The lines you return must be all those in the data that hold the string "computer".

#### Input records

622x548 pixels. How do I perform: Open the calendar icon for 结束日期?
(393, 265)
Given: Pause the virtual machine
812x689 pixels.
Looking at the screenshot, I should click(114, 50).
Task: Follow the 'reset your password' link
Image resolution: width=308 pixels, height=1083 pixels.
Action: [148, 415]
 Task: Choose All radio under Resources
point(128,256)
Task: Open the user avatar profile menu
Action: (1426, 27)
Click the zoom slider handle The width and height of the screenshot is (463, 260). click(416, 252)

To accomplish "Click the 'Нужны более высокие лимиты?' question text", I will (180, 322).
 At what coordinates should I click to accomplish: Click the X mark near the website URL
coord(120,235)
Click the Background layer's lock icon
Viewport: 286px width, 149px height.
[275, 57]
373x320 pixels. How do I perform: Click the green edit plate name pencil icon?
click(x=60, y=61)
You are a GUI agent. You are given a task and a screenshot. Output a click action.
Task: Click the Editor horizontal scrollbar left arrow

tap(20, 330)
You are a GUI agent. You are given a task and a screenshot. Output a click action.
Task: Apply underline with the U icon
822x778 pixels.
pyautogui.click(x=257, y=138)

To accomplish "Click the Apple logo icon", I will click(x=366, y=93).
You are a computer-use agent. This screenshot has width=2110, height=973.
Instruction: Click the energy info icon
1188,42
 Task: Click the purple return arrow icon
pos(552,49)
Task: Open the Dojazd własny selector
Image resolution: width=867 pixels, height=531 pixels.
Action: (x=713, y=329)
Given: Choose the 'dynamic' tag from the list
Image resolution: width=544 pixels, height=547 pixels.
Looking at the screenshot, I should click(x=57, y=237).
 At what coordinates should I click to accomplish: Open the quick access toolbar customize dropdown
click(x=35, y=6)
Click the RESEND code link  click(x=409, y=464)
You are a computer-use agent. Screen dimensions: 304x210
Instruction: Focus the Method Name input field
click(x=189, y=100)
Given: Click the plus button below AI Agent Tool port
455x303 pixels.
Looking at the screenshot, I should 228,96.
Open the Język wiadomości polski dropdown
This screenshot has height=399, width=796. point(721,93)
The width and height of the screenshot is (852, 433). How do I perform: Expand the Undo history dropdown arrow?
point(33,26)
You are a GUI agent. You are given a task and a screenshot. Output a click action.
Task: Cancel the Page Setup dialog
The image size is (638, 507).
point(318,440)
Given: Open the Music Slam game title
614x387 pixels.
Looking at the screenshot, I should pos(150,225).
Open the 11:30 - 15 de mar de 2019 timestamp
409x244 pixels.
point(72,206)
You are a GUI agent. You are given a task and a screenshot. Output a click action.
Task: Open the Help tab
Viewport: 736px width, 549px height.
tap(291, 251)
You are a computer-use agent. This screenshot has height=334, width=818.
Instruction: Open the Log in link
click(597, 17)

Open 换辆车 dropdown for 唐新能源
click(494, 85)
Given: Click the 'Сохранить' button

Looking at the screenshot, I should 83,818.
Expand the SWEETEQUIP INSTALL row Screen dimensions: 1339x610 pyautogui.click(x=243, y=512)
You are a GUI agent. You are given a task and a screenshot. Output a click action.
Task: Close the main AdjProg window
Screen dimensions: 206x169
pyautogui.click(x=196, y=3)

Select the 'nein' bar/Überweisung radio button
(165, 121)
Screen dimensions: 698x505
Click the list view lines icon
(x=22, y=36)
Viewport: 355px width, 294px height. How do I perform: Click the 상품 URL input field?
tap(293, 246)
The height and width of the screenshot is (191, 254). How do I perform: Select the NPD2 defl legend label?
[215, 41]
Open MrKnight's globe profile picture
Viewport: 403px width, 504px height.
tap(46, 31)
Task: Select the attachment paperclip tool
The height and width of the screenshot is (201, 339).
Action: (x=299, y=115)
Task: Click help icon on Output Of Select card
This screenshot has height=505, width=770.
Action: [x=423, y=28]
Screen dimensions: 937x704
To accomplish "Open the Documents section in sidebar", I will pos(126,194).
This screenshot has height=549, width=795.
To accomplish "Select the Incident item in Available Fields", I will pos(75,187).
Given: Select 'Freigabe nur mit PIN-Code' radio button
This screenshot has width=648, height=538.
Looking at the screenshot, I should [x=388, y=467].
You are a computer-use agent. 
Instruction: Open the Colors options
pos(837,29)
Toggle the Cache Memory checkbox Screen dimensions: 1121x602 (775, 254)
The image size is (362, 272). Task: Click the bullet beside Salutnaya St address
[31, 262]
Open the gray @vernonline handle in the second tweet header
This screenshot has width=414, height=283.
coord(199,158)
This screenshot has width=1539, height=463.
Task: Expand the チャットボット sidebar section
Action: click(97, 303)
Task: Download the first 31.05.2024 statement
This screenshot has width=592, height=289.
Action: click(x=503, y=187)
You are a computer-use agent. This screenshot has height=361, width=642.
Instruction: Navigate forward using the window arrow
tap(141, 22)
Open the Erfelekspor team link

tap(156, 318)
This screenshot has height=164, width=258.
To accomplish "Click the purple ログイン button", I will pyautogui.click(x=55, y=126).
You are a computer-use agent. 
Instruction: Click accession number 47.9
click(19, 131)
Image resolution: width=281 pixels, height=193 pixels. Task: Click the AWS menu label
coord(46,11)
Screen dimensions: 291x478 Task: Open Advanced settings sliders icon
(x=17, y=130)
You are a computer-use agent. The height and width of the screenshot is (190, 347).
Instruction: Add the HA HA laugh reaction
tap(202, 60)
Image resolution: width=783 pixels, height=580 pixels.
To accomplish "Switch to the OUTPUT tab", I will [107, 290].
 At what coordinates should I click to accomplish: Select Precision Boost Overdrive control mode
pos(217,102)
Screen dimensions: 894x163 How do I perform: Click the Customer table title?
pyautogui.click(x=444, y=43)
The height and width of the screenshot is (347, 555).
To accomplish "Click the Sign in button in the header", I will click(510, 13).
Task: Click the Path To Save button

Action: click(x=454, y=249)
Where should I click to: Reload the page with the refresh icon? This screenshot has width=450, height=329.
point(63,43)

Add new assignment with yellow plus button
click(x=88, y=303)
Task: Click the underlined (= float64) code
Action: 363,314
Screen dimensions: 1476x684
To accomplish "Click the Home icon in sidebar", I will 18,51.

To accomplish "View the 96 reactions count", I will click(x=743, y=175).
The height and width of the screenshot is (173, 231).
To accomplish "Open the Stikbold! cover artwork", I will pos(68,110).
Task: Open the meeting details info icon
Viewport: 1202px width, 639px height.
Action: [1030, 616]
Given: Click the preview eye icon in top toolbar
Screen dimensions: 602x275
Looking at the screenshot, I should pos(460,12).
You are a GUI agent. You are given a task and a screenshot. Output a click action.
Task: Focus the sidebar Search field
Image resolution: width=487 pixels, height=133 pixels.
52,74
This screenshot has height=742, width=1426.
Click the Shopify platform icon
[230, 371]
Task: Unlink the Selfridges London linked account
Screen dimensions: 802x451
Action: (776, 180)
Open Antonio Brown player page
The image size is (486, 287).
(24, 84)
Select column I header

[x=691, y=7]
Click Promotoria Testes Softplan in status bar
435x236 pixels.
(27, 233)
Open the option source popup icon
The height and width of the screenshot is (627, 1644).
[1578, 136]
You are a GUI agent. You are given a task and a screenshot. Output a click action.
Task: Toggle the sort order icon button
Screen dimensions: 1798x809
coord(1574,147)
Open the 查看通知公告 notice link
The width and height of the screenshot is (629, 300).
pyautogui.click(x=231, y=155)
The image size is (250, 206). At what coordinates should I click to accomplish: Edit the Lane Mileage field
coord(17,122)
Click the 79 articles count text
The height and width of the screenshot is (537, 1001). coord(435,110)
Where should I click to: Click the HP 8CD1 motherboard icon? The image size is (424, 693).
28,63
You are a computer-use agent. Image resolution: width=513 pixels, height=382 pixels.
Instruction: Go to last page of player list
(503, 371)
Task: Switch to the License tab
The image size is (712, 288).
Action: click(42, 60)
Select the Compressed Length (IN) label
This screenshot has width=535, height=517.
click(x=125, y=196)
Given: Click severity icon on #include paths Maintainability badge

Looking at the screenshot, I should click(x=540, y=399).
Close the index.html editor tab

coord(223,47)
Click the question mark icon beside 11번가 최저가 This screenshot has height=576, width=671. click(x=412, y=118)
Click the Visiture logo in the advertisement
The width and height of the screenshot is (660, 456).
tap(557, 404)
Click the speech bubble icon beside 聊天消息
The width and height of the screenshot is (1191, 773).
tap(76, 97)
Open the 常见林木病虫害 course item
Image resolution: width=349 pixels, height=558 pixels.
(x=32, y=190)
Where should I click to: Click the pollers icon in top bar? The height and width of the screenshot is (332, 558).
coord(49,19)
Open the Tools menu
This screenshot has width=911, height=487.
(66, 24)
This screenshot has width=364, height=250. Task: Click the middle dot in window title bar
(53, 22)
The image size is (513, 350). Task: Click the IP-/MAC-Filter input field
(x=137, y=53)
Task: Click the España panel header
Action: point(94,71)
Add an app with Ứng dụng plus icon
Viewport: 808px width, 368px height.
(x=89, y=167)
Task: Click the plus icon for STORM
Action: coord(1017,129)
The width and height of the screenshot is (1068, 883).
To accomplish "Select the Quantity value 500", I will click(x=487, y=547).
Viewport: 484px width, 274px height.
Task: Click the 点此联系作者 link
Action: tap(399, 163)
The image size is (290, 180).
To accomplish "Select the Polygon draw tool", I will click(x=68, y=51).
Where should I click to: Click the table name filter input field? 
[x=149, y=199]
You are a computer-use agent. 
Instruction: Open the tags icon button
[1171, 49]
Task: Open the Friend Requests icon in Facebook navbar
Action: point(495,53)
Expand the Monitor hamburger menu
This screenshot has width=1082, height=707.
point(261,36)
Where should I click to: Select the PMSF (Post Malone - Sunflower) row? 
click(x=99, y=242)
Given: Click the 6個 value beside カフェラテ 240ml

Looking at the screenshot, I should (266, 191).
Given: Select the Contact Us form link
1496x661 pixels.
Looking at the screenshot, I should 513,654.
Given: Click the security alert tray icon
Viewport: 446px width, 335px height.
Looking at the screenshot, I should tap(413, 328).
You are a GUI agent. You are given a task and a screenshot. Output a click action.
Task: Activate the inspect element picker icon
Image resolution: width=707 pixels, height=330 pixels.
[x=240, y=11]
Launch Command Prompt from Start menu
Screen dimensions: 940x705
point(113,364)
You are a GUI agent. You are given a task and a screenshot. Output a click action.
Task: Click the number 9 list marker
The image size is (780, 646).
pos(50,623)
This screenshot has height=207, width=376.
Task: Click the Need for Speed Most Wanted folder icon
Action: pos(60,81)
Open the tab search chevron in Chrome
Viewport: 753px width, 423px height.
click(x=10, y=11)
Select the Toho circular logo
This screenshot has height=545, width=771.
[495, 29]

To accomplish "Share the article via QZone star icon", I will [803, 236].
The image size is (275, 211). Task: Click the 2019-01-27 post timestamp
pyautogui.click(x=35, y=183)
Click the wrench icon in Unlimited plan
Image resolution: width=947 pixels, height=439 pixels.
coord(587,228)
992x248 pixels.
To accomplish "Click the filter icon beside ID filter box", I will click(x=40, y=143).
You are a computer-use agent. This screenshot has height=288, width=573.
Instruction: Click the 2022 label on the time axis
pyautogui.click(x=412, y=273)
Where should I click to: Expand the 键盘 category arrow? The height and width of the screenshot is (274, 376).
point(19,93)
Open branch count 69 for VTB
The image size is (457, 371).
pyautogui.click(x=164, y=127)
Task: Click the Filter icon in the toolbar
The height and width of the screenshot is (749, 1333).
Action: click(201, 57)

########

■ Answer ■
You are a computer-use agent. This screenshot has width=2110, height=973.
You are a computer-use agent. Screen dimensions: 304x210
You are a computer-use agent. This screenshot has height=334, width=818.
You are a computer-use agent. 
You are a computer-use agent. This screenshot has height=361, width=642.
You are a computer-use agent. 
You are a computer-use agent. The height and width of the screenshot is (190, 347).
You are a computer-use agent. Image resolution: width=513 pixels, height=382 pixels.
You are a computer-use agent. 
You are a computer-use agent. This screenshot has height=288, width=573.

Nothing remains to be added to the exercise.